**WHAT TO DO:** Each line below should be retyped exactly, with no pictures.

**Collected data entries:**

--- START ---

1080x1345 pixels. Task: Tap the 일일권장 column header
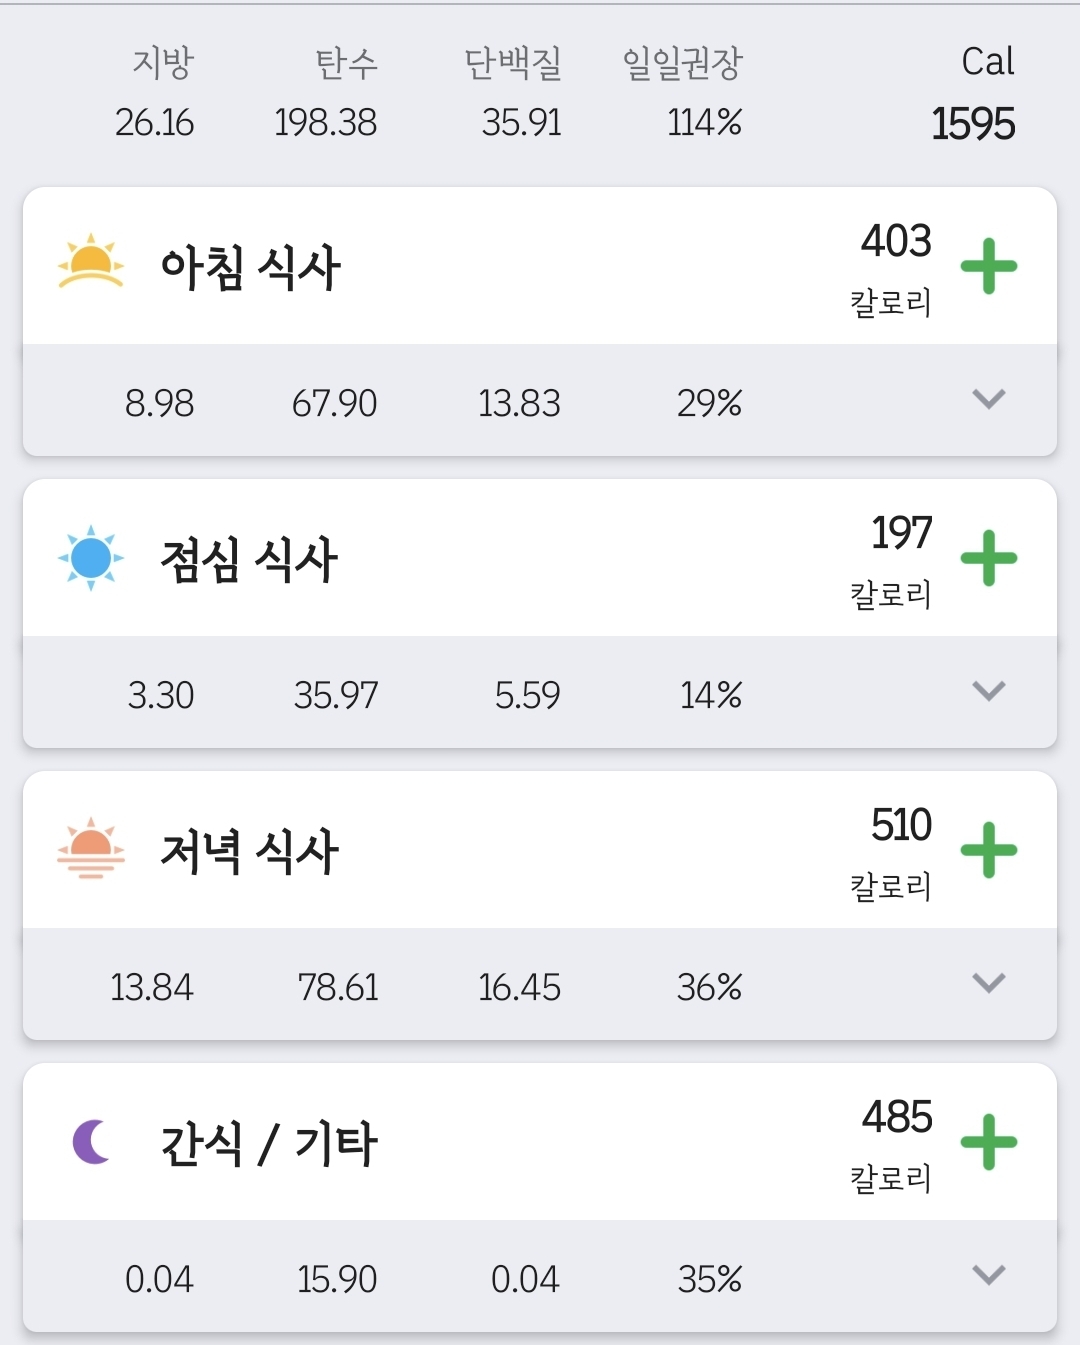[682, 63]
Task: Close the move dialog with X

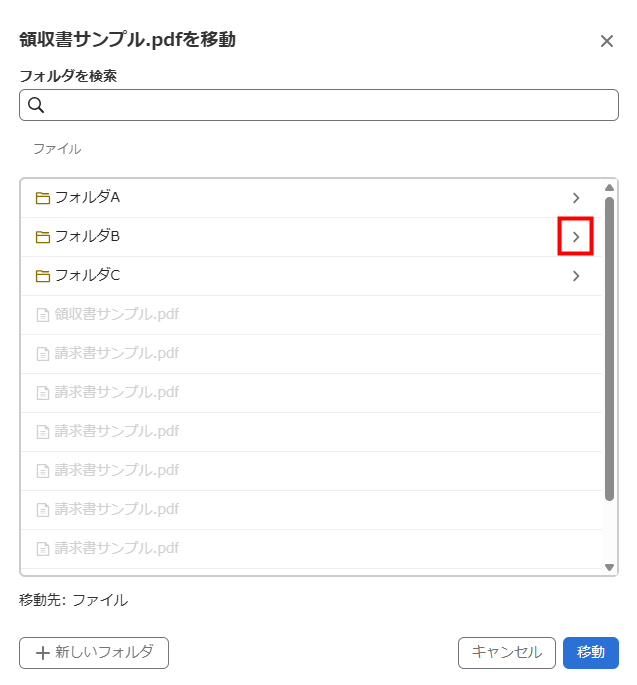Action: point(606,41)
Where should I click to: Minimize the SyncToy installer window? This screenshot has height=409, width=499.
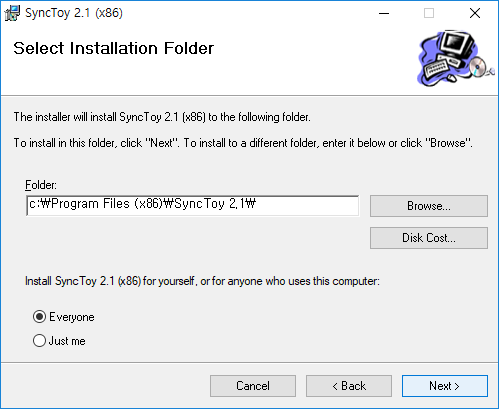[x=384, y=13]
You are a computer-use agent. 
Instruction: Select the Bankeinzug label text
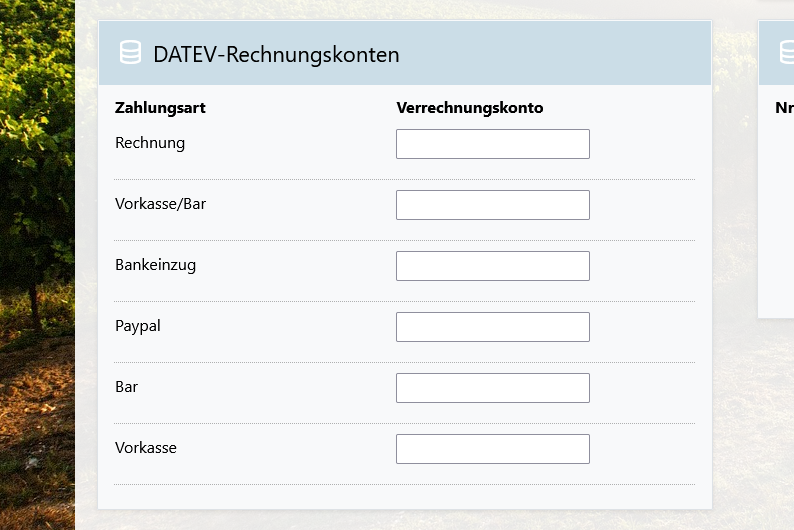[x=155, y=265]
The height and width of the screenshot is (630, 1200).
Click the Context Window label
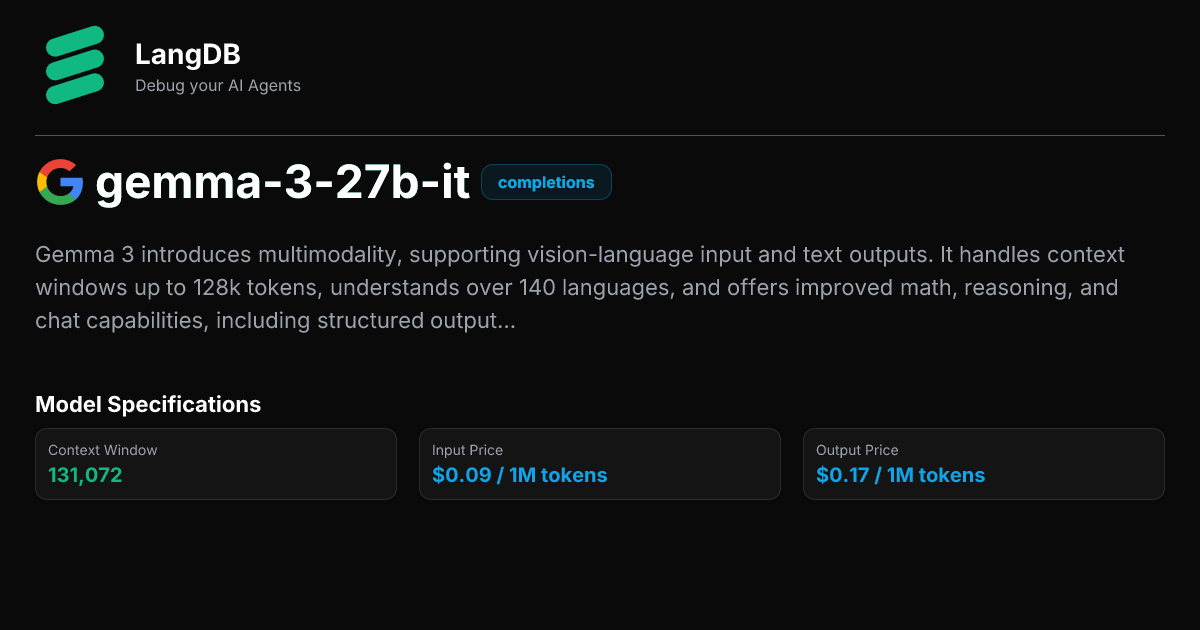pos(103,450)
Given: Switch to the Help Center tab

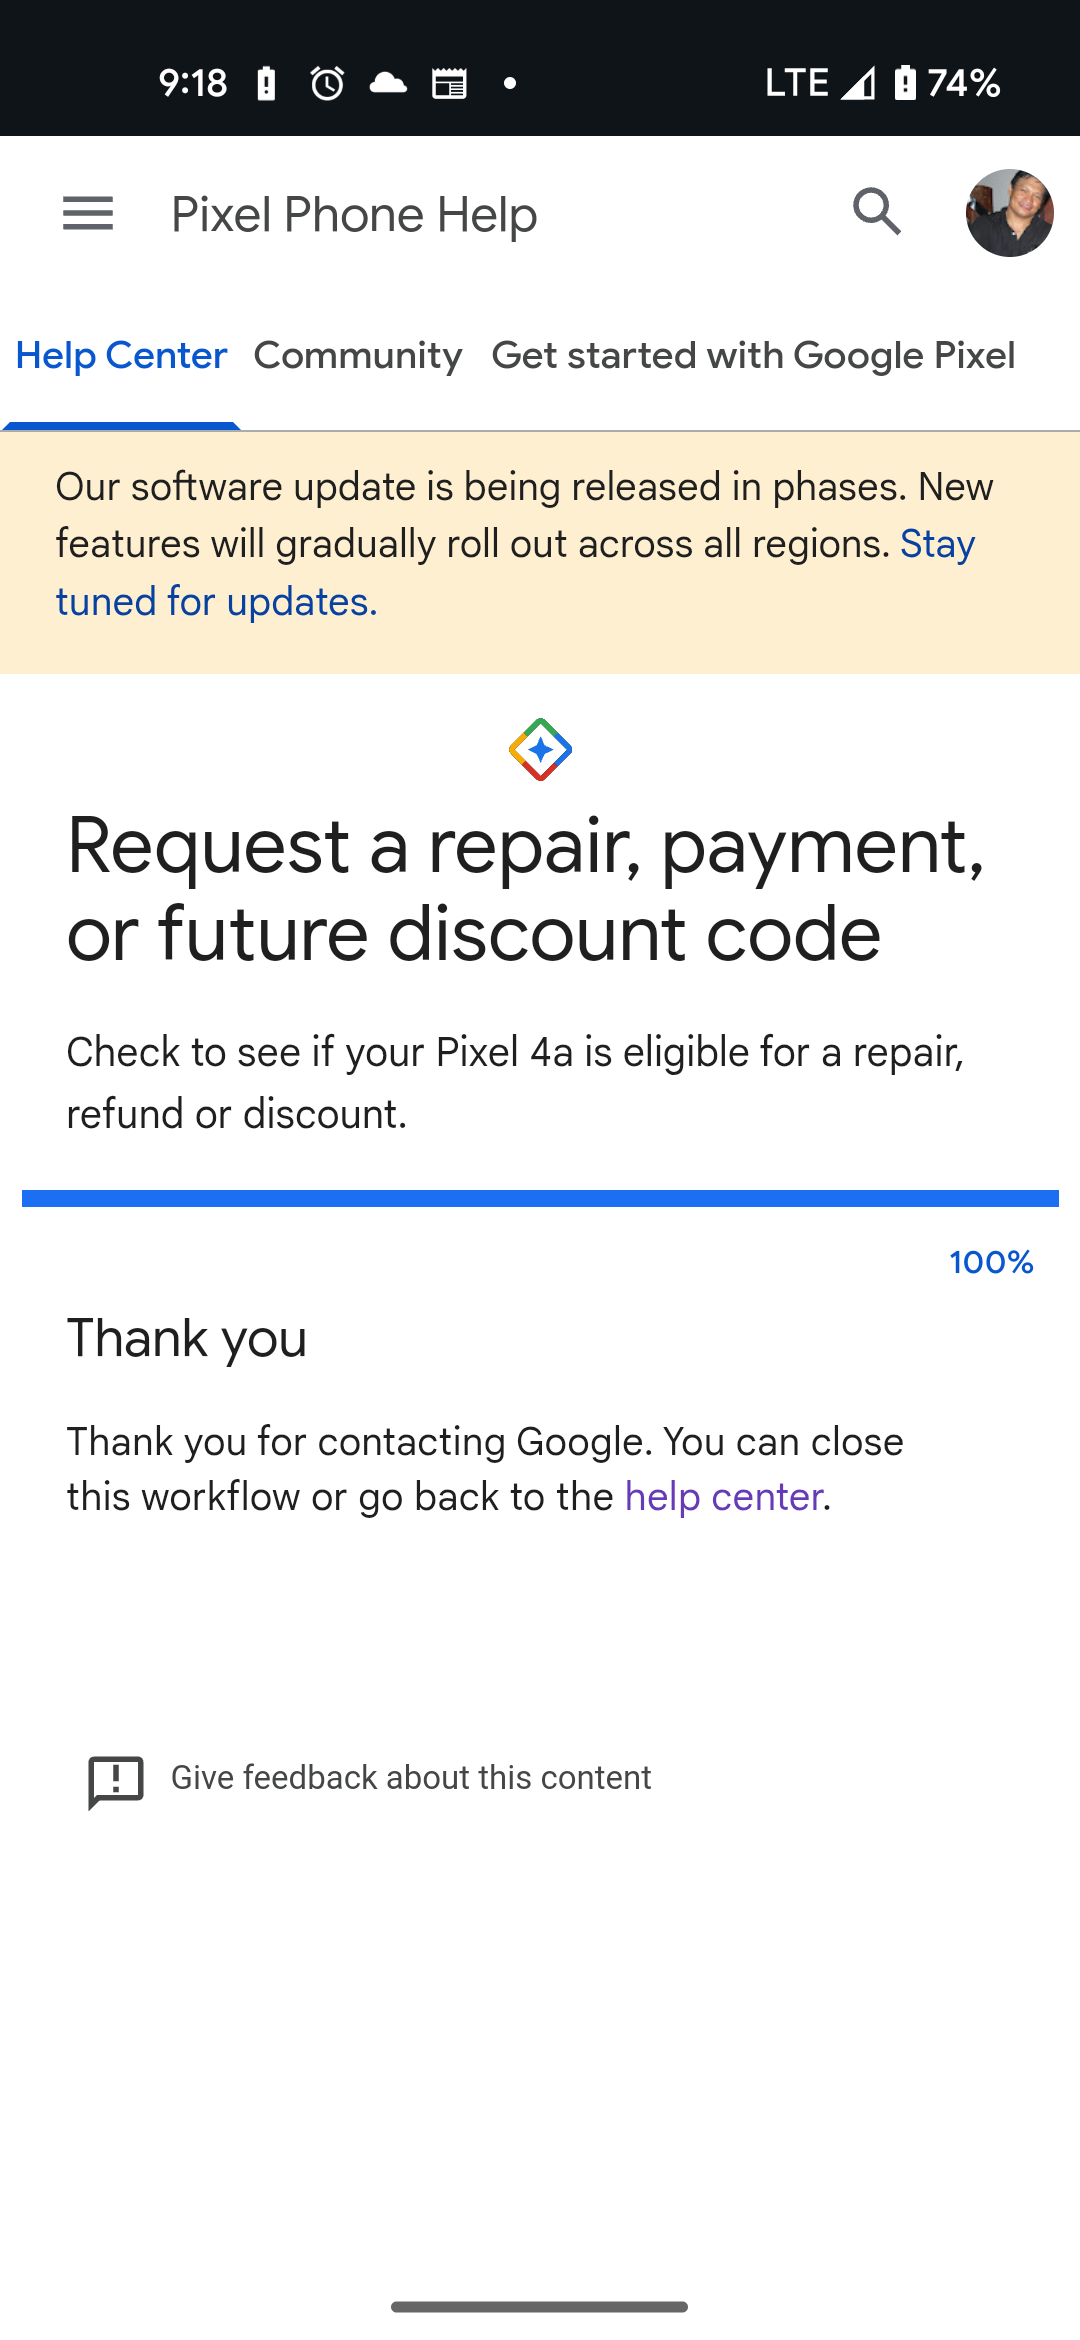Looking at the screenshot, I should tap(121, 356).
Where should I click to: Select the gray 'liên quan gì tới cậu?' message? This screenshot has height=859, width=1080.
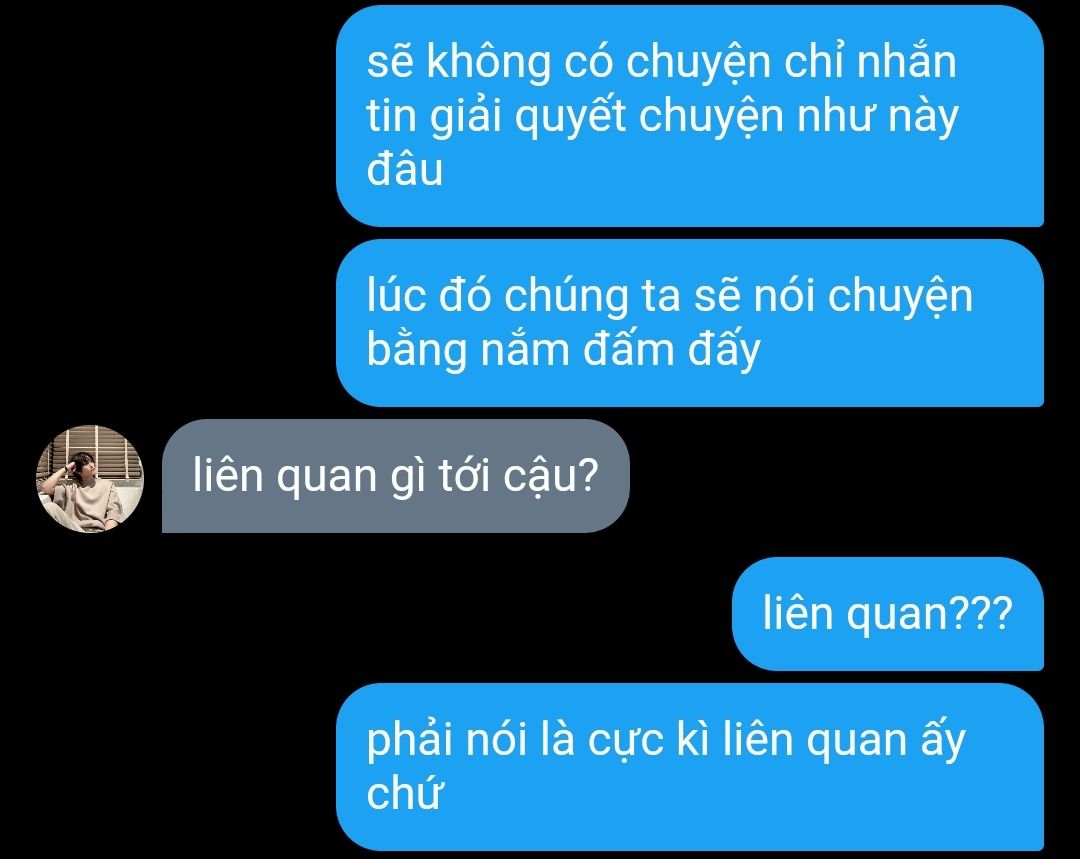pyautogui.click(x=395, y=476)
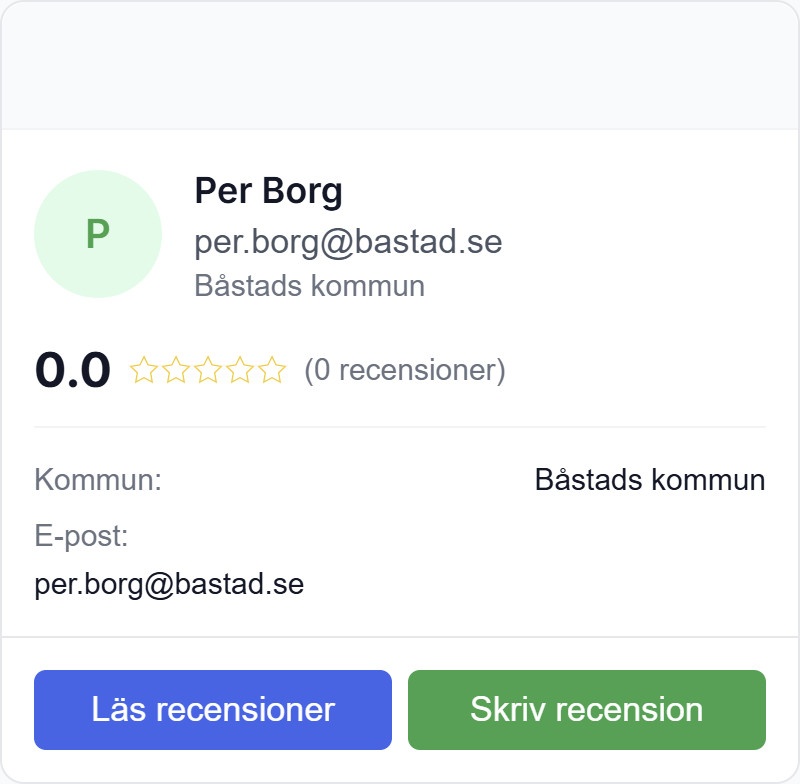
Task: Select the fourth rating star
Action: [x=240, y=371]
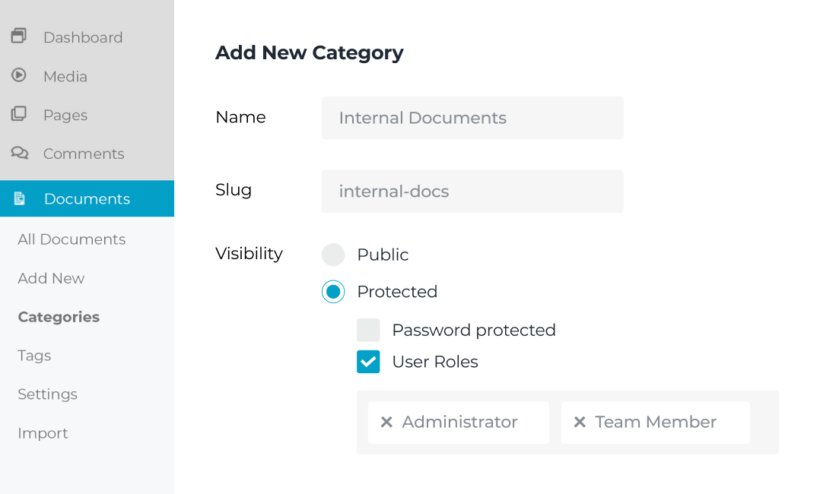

--- END ---

**RESULT FOR THIS EXERCISE:**
1080x1345 pixels. Task: Tap the 일일권장 column header
[682, 63]
Task: Close the move dialog with X

Action: point(606,41)
Where should I click to: Minimize the SyncToy installer window? This screenshot has height=409, width=499.
[x=384, y=13]
You are a computer-use agent. 
Instruction: Select the Bankeinzug label text
[x=155, y=265]
The height and width of the screenshot is (630, 1200).
Click the Context Window label
pos(103,450)
Given: Switch to the Help Center tab

Looking at the screenshot, I should tap(121, 356).
Where should I click to: Select the gray 'liên quan gì tới cậu?' message? This screenshot has height=859, width=1080.
pyautogui.click(x=395, y=476)
Task: Select the fourth rating star
Action: [x=240, y=371]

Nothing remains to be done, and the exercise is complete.